Just as a reminder, Ovide is indicated for the treatment of pediculosis capitis infestation of the scalp with head lice and their ova. The approved treatment regimen is an 8- to 12-hour application with a repeat treatment in 7 to 9 days only if live head lice are noted. Irritation to the skin and scalp is the most common adverse reaction. Accidental contact with the eyes can result in mild conjunctivitis. Ovide lotion is contraindicated for neonates and infants. Because this product contains isopropyl alcohol, it is flammable. Parents and patients should be instructed to keep away from heat sources (i.e., hair dryers, cigarettes) or open flame while the hair is wet. See the full Prescribing Information for complete safety information.6
Howard Rutman, MD, Medical Affairs
Kate Shattuck, RPh, Pharmacy Policy
Taro Pharmaceuticals, U.S.A., Inc.
Hawthorne, New York
Taro Pharmaceuticals distributes Ovide (malathion) lotion 0.5% in the U.S.
1. Pray WS. Head lice: new approaches may help overcome pediculicide resistance. US Pharm. 2010;35(3):10-15.
2. Jackson EM. Medicis asked to reintroduce Ovide (malathion) lotion 0.5% for head lice. Cosmet Dermatol. 2000;13:43-44.
3. Meinking TL, Vicaria M, Eyerdam DH, et al. Efficacy of a reduced application time of Ovide lotion (0.5% malathion) compared to Nix creme rinse (1% permethrin) for the treatment of head lice. Pediatr Dermatol. 2004;21:670-674.
4. Meinking TL, Vicaria M, Eyerdam DH, et al. A randomized, investigator-blinded, time-ranging study of the comparative efficacy of 0.5% malathion gel versus Ovide Lotion (0.5% malathion) or Nix Crème Rinse (1% permethrin) used as labeled, for the treatment of head lice. Pediatr Dermatol. 2007;24:405-411.
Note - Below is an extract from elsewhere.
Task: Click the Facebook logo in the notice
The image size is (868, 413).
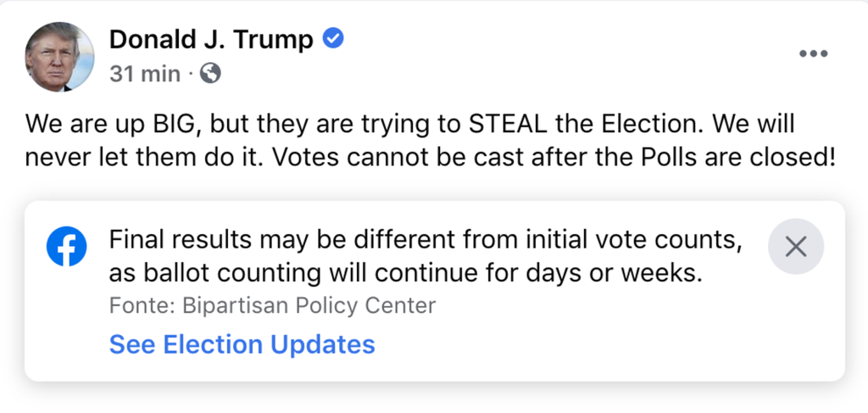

5. Chosidow O, Giraudeau B, Cottrell J, et al. Oral ivermectin versus malathion lotion for difficult-to-treat head lice. N Engl J Med. 2010;362:896-905.
6. Ovide (malathion) lotion 0.5% package insert. Hawthorne, NY: Taro Pharmaceuticals, U.S.A., Inc; January 2007.
I appreciate Dr. Rutman’s and Ms. Shattuck’s clarifications regarding Ovide. I would stress that the degree of louse resistance to a pesticide such as malathion is not static, and I urge Taro to conduct more current studies in the U.S. for dissemination to the profession.